The summit takes place in the same month as the four biggest eurozone countries, France, Germany, Italy and Spain, proposed a new way to tax internet companies.
It also follows a speech by French president Emmanuel Macron, which included many ideas, including on the digital revolution.
"Let us create within two years a European agency for innovation ... to be in the position of innovator and not of follower," said Macron, calling for additional spending in research on for example artificial intelligence.
Some of the summit's guests may echo the same sentiment.
Finnish cyber security professor Jarno Limnell will give a speech before the leaders' working session.
Earlier this week, Limnell told a Swedish-language Finnish newspaper that Europe should rely less on American internet companies.
"The level of self-sufficiency … must be strengthened properly," he told Vasabladet.
A second guest speaker, James Manyika, leads the McKinsey Global Institute, a private sector think tank.
Earlier this year, he co-authored a study which said that in the five largest European economies - France, Germany, Italy, Spain, and the UK - there were over 60 million full-time jobs that were "associated with automatable activities".
National powers
Digital skills and how to adapt to an increasingly automated world is likely to be referred to in the debate.
However, while leaders may discuss it, it is unlikely that they will want European solutions for all these issues.

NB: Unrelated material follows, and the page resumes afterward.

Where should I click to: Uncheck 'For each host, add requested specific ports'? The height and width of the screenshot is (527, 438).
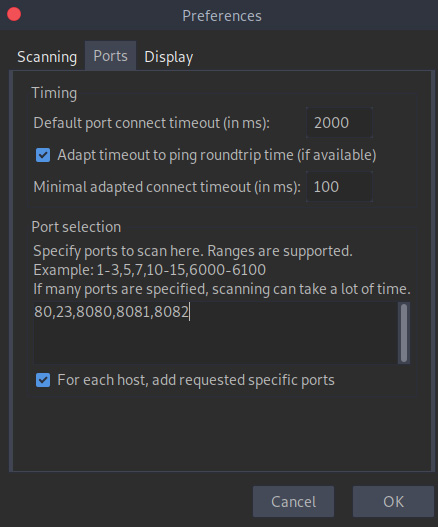(x=43, y=380)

"A lot of issues are national responsibilities, like skills, like unemployment, like funding infrastructure for the digital society," said Jaarats.
"Europe can set the framework conditions support the achievement of these goals and the leaders need to deliver," he added.
Success
Unlike regular summits in Brussels, the digital conference will not yield a written declaration or conclusions. Instead, Estonian prime minister Juri Ratas will brief the press afterward, together with European commission chief Jean-Claude Juncker and European Council president Donald Tusk.
In the coming weeks, Estonia will write a report summarising the debate.
But with all leaders having committed to attending, the digitally minded Estonians have already managed to shape the discussion.
"In a way, the fact that the summit is taking place is already a success," said Jaarats.